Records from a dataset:
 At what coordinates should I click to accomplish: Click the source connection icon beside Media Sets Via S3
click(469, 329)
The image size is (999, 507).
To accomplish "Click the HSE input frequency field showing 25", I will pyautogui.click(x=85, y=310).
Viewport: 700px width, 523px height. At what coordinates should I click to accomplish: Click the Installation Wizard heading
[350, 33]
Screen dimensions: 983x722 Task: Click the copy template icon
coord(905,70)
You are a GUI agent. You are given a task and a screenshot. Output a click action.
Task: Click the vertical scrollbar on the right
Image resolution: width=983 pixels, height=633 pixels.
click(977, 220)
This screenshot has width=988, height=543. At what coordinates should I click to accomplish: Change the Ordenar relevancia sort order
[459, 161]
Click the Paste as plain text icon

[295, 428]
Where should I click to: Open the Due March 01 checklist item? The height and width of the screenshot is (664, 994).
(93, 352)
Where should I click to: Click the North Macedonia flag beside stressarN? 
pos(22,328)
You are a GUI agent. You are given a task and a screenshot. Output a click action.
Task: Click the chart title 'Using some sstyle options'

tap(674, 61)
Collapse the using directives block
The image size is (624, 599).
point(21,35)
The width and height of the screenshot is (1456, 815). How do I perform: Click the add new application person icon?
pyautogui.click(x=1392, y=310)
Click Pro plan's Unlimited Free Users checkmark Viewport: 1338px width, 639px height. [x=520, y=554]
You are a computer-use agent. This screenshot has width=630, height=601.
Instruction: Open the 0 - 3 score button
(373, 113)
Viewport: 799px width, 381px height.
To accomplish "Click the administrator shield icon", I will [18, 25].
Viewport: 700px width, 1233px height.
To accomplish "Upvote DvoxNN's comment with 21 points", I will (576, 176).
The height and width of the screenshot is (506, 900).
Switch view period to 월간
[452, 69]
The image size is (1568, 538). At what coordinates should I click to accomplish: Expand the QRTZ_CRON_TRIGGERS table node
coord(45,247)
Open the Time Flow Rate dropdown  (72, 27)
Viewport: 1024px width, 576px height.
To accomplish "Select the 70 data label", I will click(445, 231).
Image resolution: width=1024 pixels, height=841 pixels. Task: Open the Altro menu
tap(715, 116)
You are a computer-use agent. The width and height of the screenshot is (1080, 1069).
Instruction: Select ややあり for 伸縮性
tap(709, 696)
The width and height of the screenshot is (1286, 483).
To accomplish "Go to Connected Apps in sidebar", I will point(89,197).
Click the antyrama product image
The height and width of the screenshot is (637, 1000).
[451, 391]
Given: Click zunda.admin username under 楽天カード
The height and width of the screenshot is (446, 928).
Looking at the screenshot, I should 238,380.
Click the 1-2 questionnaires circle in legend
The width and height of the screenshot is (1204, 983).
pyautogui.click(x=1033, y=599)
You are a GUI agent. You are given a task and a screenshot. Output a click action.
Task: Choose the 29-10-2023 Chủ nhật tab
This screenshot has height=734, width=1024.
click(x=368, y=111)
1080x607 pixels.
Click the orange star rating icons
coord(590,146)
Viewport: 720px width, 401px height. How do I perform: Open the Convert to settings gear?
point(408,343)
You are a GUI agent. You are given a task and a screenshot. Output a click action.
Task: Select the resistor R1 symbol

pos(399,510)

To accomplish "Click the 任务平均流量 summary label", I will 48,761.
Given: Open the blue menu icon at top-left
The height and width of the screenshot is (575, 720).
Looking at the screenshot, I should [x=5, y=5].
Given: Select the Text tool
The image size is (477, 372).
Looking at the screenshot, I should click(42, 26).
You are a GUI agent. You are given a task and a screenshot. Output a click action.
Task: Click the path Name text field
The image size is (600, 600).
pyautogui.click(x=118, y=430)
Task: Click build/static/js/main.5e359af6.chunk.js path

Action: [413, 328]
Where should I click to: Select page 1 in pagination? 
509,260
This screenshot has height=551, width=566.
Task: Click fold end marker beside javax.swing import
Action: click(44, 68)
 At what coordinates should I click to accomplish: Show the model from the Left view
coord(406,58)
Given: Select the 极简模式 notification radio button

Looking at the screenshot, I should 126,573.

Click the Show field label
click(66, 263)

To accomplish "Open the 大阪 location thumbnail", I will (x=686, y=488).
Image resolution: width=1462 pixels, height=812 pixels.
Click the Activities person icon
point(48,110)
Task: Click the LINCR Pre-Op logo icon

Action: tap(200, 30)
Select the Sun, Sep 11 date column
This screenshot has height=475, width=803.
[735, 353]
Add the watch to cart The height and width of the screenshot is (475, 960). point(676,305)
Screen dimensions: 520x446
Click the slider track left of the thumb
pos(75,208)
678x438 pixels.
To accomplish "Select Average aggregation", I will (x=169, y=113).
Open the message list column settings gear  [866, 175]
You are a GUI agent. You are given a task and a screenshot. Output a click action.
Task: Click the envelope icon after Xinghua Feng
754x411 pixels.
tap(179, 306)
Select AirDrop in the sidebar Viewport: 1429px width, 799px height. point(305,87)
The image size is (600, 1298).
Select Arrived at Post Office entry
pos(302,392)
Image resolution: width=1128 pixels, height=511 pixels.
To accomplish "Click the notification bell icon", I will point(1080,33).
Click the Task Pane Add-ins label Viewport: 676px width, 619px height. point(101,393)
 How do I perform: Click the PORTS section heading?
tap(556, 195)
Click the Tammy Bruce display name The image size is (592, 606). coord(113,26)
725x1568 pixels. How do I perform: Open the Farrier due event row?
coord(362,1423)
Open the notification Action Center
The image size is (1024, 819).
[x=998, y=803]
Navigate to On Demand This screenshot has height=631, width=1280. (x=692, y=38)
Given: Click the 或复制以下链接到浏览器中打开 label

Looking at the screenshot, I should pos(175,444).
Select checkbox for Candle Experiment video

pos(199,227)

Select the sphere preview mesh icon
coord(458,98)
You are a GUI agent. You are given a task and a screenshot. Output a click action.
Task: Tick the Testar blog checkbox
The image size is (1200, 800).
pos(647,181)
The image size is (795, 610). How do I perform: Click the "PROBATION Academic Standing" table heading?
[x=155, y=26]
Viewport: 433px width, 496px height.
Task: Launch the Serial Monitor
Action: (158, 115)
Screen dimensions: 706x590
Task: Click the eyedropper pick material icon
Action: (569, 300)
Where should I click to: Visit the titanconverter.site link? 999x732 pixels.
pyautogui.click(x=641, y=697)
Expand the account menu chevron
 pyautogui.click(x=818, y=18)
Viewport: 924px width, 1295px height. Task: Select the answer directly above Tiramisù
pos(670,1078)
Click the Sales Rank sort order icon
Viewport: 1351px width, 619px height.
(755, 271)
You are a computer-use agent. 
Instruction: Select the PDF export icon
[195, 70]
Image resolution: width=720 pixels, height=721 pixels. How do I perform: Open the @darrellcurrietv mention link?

:: Requirement ::
Copy every line from the data that includes the string "computer".

:: Answer area ::
You are a computer-use agent. This screenshot has width=630, height=601.
You are a computer-use agent. The width and height of the screenshot is (1080, 1069).
You are a computer-use agent. 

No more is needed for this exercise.